**REQUIRED WORK**
Nothing may be left out or changed. Print every entry.

**EXERCISE MATERIAL**

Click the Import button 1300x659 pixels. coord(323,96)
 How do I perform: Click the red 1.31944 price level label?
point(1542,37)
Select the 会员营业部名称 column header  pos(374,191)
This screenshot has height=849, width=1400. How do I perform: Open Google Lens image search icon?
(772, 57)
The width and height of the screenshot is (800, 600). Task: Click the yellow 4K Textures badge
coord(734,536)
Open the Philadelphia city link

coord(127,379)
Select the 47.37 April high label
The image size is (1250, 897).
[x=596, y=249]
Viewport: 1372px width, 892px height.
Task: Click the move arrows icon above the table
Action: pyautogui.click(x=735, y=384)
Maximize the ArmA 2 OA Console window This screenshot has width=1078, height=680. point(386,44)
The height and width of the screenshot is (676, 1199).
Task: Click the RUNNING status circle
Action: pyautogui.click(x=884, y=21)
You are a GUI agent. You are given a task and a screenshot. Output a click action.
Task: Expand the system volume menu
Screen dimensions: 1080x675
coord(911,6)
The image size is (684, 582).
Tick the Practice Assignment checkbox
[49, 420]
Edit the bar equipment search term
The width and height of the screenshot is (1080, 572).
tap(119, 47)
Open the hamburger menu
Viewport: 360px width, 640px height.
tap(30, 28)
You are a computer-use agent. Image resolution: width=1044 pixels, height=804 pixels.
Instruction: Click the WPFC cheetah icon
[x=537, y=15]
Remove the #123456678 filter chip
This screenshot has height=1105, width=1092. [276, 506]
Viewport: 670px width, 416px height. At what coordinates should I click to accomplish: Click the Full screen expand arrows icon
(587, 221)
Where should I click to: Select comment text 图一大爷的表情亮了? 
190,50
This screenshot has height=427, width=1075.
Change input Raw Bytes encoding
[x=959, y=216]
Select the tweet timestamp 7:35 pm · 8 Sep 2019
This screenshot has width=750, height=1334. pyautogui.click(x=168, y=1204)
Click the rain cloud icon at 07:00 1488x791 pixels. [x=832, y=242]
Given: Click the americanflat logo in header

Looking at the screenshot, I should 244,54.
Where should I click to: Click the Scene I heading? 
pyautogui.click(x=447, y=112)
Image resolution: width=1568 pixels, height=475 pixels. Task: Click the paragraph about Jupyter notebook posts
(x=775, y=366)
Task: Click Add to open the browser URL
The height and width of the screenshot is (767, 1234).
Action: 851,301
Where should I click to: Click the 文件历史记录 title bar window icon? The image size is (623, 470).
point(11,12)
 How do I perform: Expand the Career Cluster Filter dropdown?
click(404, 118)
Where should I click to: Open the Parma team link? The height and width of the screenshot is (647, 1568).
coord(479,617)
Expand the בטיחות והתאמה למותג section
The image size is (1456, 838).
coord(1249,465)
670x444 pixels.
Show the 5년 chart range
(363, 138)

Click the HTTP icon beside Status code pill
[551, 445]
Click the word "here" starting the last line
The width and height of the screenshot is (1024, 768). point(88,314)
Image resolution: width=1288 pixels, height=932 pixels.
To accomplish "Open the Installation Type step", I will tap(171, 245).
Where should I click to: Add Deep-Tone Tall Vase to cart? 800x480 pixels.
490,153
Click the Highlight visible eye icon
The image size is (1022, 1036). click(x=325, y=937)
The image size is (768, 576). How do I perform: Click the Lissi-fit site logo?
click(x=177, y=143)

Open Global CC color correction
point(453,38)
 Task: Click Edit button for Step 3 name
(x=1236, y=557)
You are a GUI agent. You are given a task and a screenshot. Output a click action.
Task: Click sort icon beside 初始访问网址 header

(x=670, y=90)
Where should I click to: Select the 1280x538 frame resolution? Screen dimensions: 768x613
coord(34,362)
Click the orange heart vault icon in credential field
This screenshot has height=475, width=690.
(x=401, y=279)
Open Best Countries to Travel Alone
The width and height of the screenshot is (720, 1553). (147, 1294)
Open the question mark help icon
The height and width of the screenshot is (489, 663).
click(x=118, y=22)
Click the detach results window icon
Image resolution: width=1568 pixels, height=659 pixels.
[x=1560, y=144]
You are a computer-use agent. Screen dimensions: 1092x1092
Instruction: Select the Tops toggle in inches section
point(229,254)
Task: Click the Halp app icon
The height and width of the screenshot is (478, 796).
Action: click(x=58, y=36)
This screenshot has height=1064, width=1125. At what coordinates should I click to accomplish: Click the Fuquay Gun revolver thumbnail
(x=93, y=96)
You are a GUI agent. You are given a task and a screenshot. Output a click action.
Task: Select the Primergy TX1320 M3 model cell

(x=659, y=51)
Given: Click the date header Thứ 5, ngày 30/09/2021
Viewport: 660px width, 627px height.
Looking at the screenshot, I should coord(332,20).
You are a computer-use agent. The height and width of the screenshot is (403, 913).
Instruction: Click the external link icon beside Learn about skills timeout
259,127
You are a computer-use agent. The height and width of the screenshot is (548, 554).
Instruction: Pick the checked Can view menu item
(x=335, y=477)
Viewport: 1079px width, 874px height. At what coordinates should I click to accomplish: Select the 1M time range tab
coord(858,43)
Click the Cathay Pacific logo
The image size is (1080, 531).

**RESPONSE TO THIS TASK**
Click the Import button 1300x659 pixels. coord(323,96)
 How do I perform: Click the red 1.31944 price level label?
point(1542,37)
Select the 会员营业部名称 column header  pos(374,191)
This screenshot has height=849, width=1400. How do I perform: Open Google Lens image search icon?
(772, 57)
The width and height of the screenshot is (800, 600). Task: Click the yellow 4K Textures badge
coord(734,536)
Open the Philadelphia city link

coord(127,379)
Select the 47.37 April high label
The image size is (1250, 897).
[x=596, y=249]
Viewport: 1372px width, 892px height.
Task: Click the move arrows icon above the table
Action: pyautogui.click(x=735, y=384)
Maximize the ArmA 2 OA Console window This screenshot has width=1078, height=680. point(386,44)
The height and width of the screenshot is (676, 1199).
Task: Click the RUNNING status circle
Action: pyautogui.click(x=884, y=21)
You are a GUI agent. You are given a task and a screenshot. Output a click action.
Task: Expand the system volume menu
Screen dimensions: 1080x675
coord(911,6)
The image size is (684, 582).
Tick the Practice Assignment checkbox
[49, 420]
Edit the bar equipment search term
The width and height of the screenshot is (1080, 572).
tap(119, 47)
Open the hamburger menu
Viewport: 360px width, 640px height.
tap(30, 28)
You are a computer-use agent. Image resolution: width=1044 pixels, height=804 pixels.
Instruction: Click the WPFC cheetah icon
[x=537, y=15]
Remove the #123456678 filter chip
This screenshot has height=1105, width=1092. [276, 506]
Viewport: 670px width, 416px height. At what coordinates should I click to accomplish: Click the Full screen expand arrows icon
(587, 221)
Where should I click to: Select comment text 图一大爷的表情亮了? 
190,50
This screenshot has height=427, width=1075.
Change input Raw Bytes encoding
[x=959, y=216]
Select the tweet timestamp 7:35 pm · 8 Sep 2019
This screenshot has width=750, height=1334. pyautogui.click(x=168, y=1204)
Click the rain cloud icon at 07:00 1488x791 pixels. [x=832, y=242]
Given: Click the americanflat logo in header

Looking at the screenshot, I should 244,54.
Where should I click to: Click the Scene I heading? 
pyautogui.click(x=447, y=112)
Image resolution: width=1568 pixels, height=475 pixels. Task: Click the paragraph about Jupyter notebook posts
(x=775, y=366)
Task: Click Add to open the browser URL
The height and width of the screenshot is (767, 1234).
Action: 851,301
Where should I click to: Click the 文件历史记录 title bar window icon? The image size is (623, 470).
point(11,12)
 How do I perform: Expand the Career Cluster Filter dropdown?
click(404, 118)
Where should I click to: Open the Parma team link? The height and width of the screenshot is (647, 1568).
coord(479,617)
Expand the בטיחות והתאמה למותג section
The image size is (1456, 838).
coord(1249,465)
670x444 pixels.
Show the 5년 chart range
(363, 138)

Click the HTTP icon beside Status code pill
[551, 445]
Click the word "here" starting the last line
The width and height of the screenshot is (1024, 768). point(88,314)
Image resolution: width=1288 pixels, height=932 pixels.
To accomplish "Open the Installation Type step", I will tap(171, 245).
Where should I click to: Add Deep-Tone Tall Vase to cart? 800x480 pixels.
490,153
Click the Highlight visible eye icon
The image size is (1022, 1036). click(x=325, y=937)
The image size is (768, 576). How do I perform: Click the Lissi-fit site logo?
click(x=177, y=143)

Open Global CC color correction
point(453,38)
 Task: Click Edit button for Step 3 name
(x=1236, y=557)
You are a GUI agent. You are given a task and a screenshot. Output a click action.
Task: Click sort icon beside 初始访问网址 header

(x=670, y=90)
Where should I click to: Select the 1280x538 frame resolution? Screen dimensions: 768x613
coord(34,362)
Click the orange heart vault icon in credential field
This screenshot has height=475, width=690.
(x=401, y=279)
Open Best Countries to Travel Alone
The width and height of the screenshot is (720, 1553). (147, 1294)
Open the question mark help icon
The height and width of the screenshot is (489, 663).
click(x=118, y=22)
Click the detach results window icon
Image resolution: width=1568 pixels, height=659 pixels.
[x=1560, y=144]
You are a computer-use agent. Screen dimensions: 1092x1092
Instruction: Select the Tops toggle in inches section
point(229,254)
Task: Click the Halp app icon
The height and width of the screenshot is (478, 796).
Action: click(x=58, y=36)
This screenshot has height=1064, width=1125. At what coordinates should I click to accomplish: Click the Fuquay Gun revolver thumbnail
(x=93, y=96)
You are a GUI agent. You are given a task and a screenshot. Output a click action.
Task: Select the Primergy TX1320 M3 model cell

(x=659, y=51)
Given: Click the date header Thứ 5, ngày 30/09/2021
Viewport: 660px width, 627px height.
Looking at the screenshot, I should coord(332,20).
You are a computer-use agent. The height and width of the screenshot is (403, 913).
Instruction: Click the external link icon beside Learn about skills timeout
259,127
You are a computer-use agent. The height and width of the screenshot is (548, 554).
Instruction: Pick the checked Can view menu item
(x=335, y=477)
Viewport: 1079px width, 874px height. At what coordinates should I click to accomplish: Select the 1M time range tab
coord(858,43)
Click the Cathay Pacific logo
The image size is (1080, 531).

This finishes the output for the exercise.